Los escolares que cortan el tráfico no pertenecen a familias pobres, pero tampoco se sienten parte de ese “cogollo” abstracto que suele resumirse en unos cuantos apellidos convertidos en símbolos (Larraín, Walker, Edwards, Zaldívar) y que se recitan como una letanía. No hay dudas de que el sistema privilegia a los poderosos. Un ejemplo sangrante fue el de los empresarios Carlos Délano y Carlos Lavín, quienes el año pasado, tras cometer un abultado fraude fiscal, fueron condenados a cuatro años de cárcel que el propio juez sustituyó por la obligación de asistir a unas clases de ética. “Los abusos son escandalosos”, opina un ejecutivo español que trabaja para una sociedad chilena.

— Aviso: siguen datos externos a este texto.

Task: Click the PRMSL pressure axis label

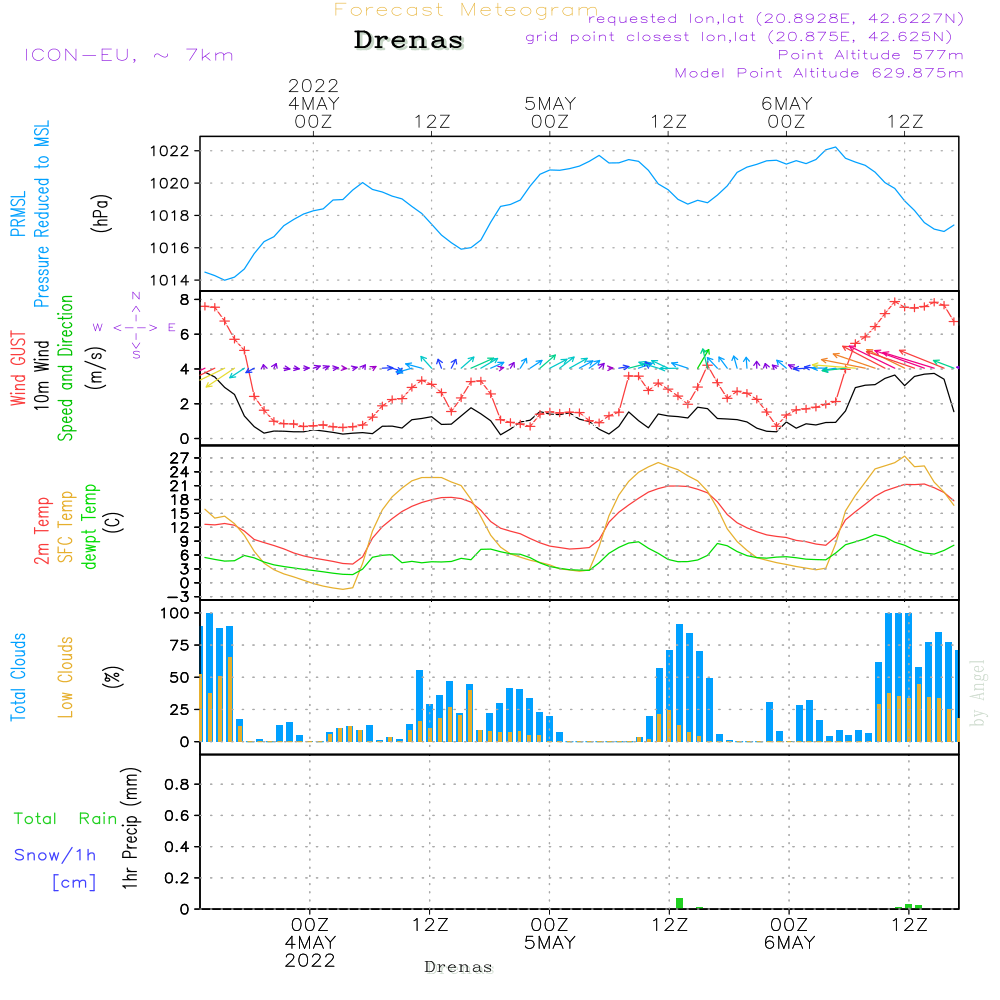Action: point(17,217)
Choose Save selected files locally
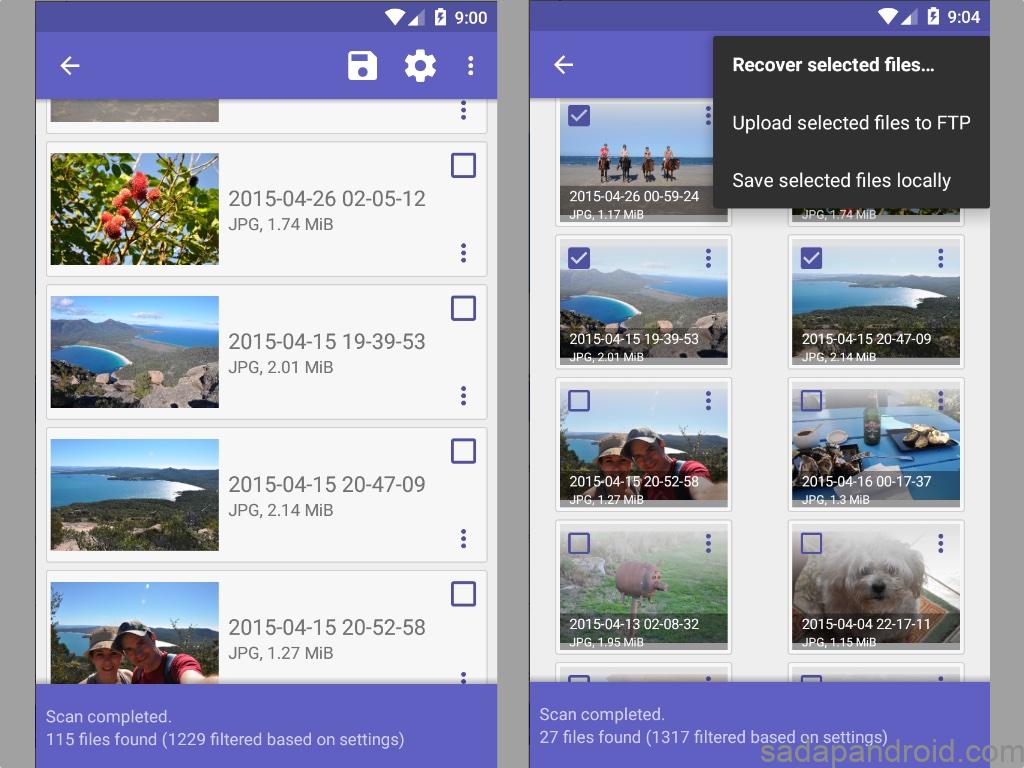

“Luchamos por la educación, pero también por unas pensiones decentes, por un salario mínimo digno, por el derecho al aborto, por el fin del sistema opresivo”, enumera el vocero estudiantil Víctor Chanfreau. “Que no nos digan que esas cosas no son asunto nuestro, porque sí lo son: afectan a nuestros familiares y nos afectarán a nosotros en el futuro”, añade. Chanfreau, que sufrió detenciones durante el mandato de Bachelet y bajo el mandato de Piñera, es nieto de Alfonso Chanfreau, un desaparecido en la dictadura en 1974. No reprocha a sus mayores el miedo a protestar en la calle: “Sufrieron la dictadura militar y una represión terrible, es normal, comprendo que mi madre tema por mí”. Lo importante, según él, es que el miedo esté convirtiéndose en “rabia, alegría, capacidad de organización”. “Los chicos no somos los héroes de esta historia, cada persona que se ha movilizado es heroica”, precisa.